2023 杭电多校 1
B. City Upgrading
给定一棵树,你需要给所有节点染色,对每个节点染色,他会传染到于该节点相邻的节点,对每个节点染色的代价为\(w_i\),求给整棵树染色的最小代价
题解:最小支配集问题
非常经典的最小支配集问题,考虑树形\(dp\)
我们设计状态:
\(dp[u][0]:\)\(u\)本身不染色,被其父亲节点感染
\(dp[u][1]:\)\(u\)本身染色,花费代价\(w_u\)
\(dp[u][2]:\)\(u\)本身不染色,被其儿子节点染色
- 考虑状态转移:
\(dp[u][0] = \sum min(dp[v][1], dp[v][2])\)

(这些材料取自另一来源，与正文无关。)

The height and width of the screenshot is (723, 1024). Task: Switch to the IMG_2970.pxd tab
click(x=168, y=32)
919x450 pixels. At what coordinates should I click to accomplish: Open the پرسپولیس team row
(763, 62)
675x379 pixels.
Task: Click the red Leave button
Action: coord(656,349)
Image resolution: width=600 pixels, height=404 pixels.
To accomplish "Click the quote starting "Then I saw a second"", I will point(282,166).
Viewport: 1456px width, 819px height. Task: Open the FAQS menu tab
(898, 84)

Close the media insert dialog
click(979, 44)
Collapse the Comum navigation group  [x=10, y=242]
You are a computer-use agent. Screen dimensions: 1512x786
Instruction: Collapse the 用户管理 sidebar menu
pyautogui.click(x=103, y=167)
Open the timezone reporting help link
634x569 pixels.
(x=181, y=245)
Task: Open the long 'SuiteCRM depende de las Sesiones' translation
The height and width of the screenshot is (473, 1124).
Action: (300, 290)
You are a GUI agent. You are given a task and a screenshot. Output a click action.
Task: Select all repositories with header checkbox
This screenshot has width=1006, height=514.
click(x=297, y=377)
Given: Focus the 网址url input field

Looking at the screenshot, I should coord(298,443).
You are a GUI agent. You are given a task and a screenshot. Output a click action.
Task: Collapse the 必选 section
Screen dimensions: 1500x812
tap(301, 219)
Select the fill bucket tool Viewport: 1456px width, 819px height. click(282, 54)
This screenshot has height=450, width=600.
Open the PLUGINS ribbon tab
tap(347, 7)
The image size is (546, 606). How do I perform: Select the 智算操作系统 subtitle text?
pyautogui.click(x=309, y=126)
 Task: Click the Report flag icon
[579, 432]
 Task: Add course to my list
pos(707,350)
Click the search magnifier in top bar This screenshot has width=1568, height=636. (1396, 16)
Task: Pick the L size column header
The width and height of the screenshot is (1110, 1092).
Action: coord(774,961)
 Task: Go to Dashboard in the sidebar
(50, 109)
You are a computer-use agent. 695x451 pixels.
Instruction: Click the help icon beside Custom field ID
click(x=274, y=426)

\(dp[u][1] = \sum min(dp[v][0], dp[v][1], dp[v][2]) + w_u\)
\(dp[u][2] = \sum min(dp[v][1], dp[v][2]) + \sum min(dp[v][1] - min(dp[v][1], dp[v][2]))\)
int n, a[N], dp[N][3];
vector<int> g[N];
void dfs(int u, int par)
{
dp[u][1] = a[u];
dp[u][0] = dp[u][2] = 0;
int mi = INF;
for (auto v : g[u])
{
if (v == par)
continue;
dfs(v, u);
dp[u][0] += min(dp[v][1], dp[v][2]);
dp[u][1] += min({dp[v][0], dp[v][1], dp[v][2]});
dp[u][2] += min(dp[v][1], dp[v][2]);
mi = min(mi, dp[v][1] - min(dp[v][1], dp[v][2]));
}
dp[u][2] += mi;
}
void solve()
{
cin >> n;
for (int i = 1; i <= n; ++i)
cin >> a[i];
for (int i = 1; i <= n; ++i)
g[i].clear();
for (int i = 1; i < n; ++i)
{
int u, v;
cin >> u >> v;
g[u].push_back(v);
g[v].push_back(u);
}
dfs(1, 0);
cout << min(dp[1][1], dp[1][2]) << endl;
}
J. Easy problem I
给定长度为\(n\)的序列\(a\),存在两种类型的操作:
\(1,l,r,x:Modify\ i\in[l, r],a_i:=|a_i - x|\),\(x\)单增\(2, l, r:Query\ \sum_{i=l}^ra_i\)
题解:势能线段树
- 容易想到,对于一个数\(x\)还没被减到成为负数前,对于这个数的操作一定是区间减\(x:=x-k\),一旦\(x\)被减到了负数,因为每次减的数\(k\)是单增的,对于\(x\)来说一定是\(x:=-x+k\)
- 所以我们把所有数分成两种数,第一种数只需要区间减,第二种数支持先取负再区间加,所以我们考虑建立两颗线段树,每当一个数被第一次减到负数的时候,将其在第一颗树上暴力删除,然后暴力添加到第二颗树上
- 我们发现每个数一开始都是第一种数,最多只会有\(n\)个数转化为第二种数,所以复杂度为\(O(nlogn)\)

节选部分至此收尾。